This exercise calls for the line with "Where should I click to: Click the circled", the line with "Given: Open the", and all lines between them in the material below, output exactly and with no other lines.
RECORD EXTRACTS START
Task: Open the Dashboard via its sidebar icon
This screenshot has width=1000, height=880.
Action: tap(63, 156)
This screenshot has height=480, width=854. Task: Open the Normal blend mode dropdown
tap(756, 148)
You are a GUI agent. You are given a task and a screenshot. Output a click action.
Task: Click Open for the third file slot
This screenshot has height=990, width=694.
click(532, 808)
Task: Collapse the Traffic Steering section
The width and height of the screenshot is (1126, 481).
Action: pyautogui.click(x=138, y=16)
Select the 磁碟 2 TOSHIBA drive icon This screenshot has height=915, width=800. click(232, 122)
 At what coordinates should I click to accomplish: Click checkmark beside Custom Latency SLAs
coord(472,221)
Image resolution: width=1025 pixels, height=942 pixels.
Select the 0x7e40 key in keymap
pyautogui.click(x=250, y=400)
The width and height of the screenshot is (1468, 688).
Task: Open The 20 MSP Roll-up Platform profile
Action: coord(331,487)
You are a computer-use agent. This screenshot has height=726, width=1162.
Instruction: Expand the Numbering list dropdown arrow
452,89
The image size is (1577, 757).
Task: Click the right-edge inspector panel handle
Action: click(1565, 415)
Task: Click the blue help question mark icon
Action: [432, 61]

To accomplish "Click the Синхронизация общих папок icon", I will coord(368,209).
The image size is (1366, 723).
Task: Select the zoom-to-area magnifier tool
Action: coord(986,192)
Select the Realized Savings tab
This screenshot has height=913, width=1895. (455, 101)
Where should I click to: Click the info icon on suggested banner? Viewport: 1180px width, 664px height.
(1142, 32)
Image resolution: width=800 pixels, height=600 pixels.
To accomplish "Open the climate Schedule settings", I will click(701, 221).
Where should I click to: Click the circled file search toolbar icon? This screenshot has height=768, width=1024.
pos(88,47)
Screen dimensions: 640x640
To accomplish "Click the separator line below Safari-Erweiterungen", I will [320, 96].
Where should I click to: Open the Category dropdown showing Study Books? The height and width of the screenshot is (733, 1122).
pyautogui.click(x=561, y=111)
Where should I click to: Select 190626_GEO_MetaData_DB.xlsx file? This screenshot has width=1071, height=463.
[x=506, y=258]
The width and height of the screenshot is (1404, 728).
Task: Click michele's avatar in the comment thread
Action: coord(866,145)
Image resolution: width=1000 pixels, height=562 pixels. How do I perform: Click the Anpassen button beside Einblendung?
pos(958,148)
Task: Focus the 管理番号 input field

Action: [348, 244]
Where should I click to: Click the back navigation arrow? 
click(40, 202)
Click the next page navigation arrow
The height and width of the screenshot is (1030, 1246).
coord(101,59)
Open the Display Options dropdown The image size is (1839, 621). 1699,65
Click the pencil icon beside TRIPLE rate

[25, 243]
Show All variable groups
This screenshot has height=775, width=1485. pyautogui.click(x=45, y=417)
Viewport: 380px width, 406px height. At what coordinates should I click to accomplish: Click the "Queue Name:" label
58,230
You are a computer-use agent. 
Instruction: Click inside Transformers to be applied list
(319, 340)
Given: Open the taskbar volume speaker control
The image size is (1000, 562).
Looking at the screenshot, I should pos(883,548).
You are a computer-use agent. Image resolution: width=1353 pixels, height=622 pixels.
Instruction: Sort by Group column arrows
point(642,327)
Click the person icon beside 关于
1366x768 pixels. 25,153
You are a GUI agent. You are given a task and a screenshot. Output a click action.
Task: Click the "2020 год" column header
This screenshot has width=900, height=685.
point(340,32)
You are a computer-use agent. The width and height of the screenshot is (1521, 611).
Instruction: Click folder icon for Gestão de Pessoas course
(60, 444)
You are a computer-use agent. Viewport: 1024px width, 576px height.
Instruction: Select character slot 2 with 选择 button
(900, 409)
RECORD EXTRACTS END
◆ **RESPONSE TO THIS TASK**
Where should I click to: Click the circled file search toolbar icon? This screenshot has height=768, width=1024.
pos(88,47)
Screen dimensions: 640x640
To accomplish "Click the separator line below Safari-Erweiterungen", I will [320, 96].
Where should I click to: Open the Category dropdown showing Study Books? The height and width of the screenshot is (733, 1122).
pyautogui.click(x=561, y=111)
Where should I click to: Select 190626_GEO_MetaData_DB.xlsx file? This screenshot has width=1071, height=463.
[x=506, y=258]
The width and height of the screenshot is (1404, 728).
Task: Click michele's avatar in the comment thread
Action: coord(866,145)
Image resolution: width=1000 pixels, height=562 pixels. How do I perform: Click the Anpassen button beside Einblendung?
pos(958,148)
Task: Focus the 管理番号 input field

Action: [348, 244]
Where should I click to: Click the back navigation arrow? 
click(40, 202)
Click the next page navigation arrow
The height and width of the screenshot is (1030, 1246).
coord(101,59)
Open the Display Options dropdown The image size is (1839, 621). 1699,65
Click the pencil icon beside TRIPLE rate

[25, 243]
Show All variable groups
This screenshot has height=775, width=1485. pyautogui.click(x=45, y=417)
Viewport: 380px width, 406px height. At what coordinates should I click to accomplish: Click the "Queue Name:" label
58,230
You are a computer-use agent. 
Instruction: Click inside Transformers to be applied list
(319, 340)
Given: Open the taskbar volume speaker control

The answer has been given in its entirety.